Il tribunale amministrativo regionale ha respinto ieri il ricorso presentato dalla Asl relativo all’annullamento dell’ordinanza con cui il sindaco di Sulmona Annamaria Casini ha chiuso il 13 novembre scorso il Centro di salute mentale (ex Cim) e il Centro diurno di via Mazzini, confermando cioè l’indirizzo già espresso con il diniego alla sospensiva.
Insomma la struttura sanitaria resta chiusa e, a quanto pare, sarà destinata a restare chiusa ancora a lungo.

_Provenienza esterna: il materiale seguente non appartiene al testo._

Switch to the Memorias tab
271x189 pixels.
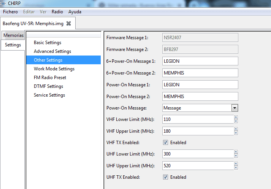tap(13, 35)
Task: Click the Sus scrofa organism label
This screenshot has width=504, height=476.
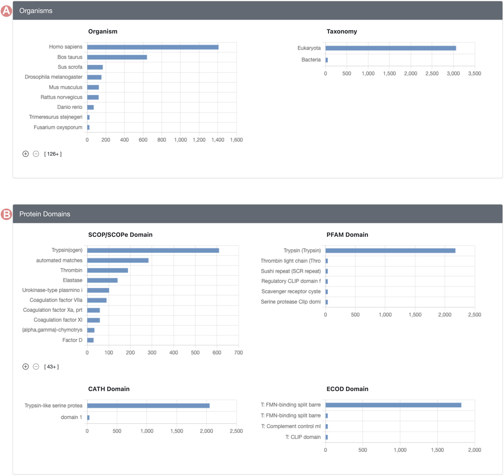Action: point(70,67)
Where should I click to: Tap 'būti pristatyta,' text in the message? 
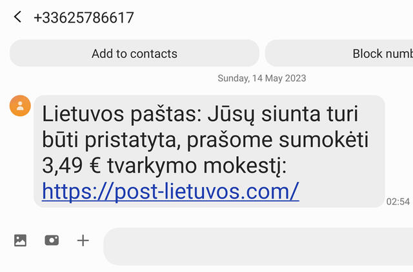point(111,140)
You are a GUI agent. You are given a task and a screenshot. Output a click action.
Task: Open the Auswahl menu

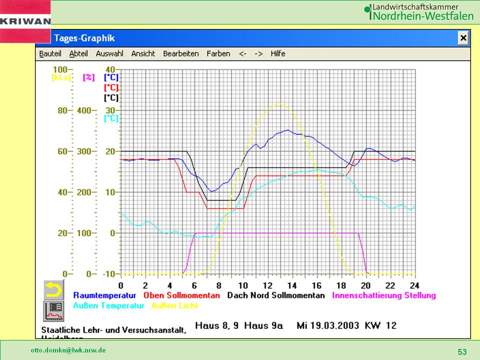pos(110,54)
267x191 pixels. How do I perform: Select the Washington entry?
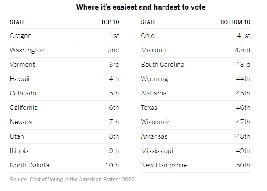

Lo ha ammesso questa mattina la stessa sindaca Casini rispondendo in consiglio comunale ad una domanda di attualità presentata dalla consigliera Elisabetta Bianchi. “Purtroppo i tempi brevi per mettere apposto le carte così come era stato promesso dalla Asl, non sono così brevi – ha detto la sindaca – la situazione è molto grave e preoccupante e proprio nei giorni scorsi ho incontrato l’associazione dei genitori dei pazienti con problemi psichici e mi hanno rappresentato le gravi conseguenze che questo prolungato disservizio sta causando. Io però non potevo fare diversamente, perché si sarebbe configurata un’omissione di atti di ufficio se non avessi disposto la chiusura della sede di via Mazzini”.

Poi l’attacco al manager della Asl Tordera: “La polemica imbastita dal direttore della Asl – ha aggiunto la Casini – l’ho trovata molto scorretta. Io sono preoccupata come tutti sui tempi di riattivazione del servizio, ma ad oggi non c’è nessun passo in avanti: manca l’agibilità e senza quella non si può disporre la riapertura del Csm e del Centro diurno”.
Le carte sono ferme al Genio civile: il problema in particolare sembra essere legato all’attivazione del contratto di energia elettrica che garantisce la funzionalità dell’ascensore e quindi l’abbattimento delle barriere architettoniche. Contratto impelagato in una tortuosa trafila burocratica dovuta anche al cambio della società di gestione del servizio. Poi bisognerà verificare le altre caratteristiche statiche dell’edificio e capire come superare le prescrizioni relative alla poca ampiezza di alcuni spazi.
Nel frattempo oltre milleduecento utenti con problemi psichici restano senza assistenza.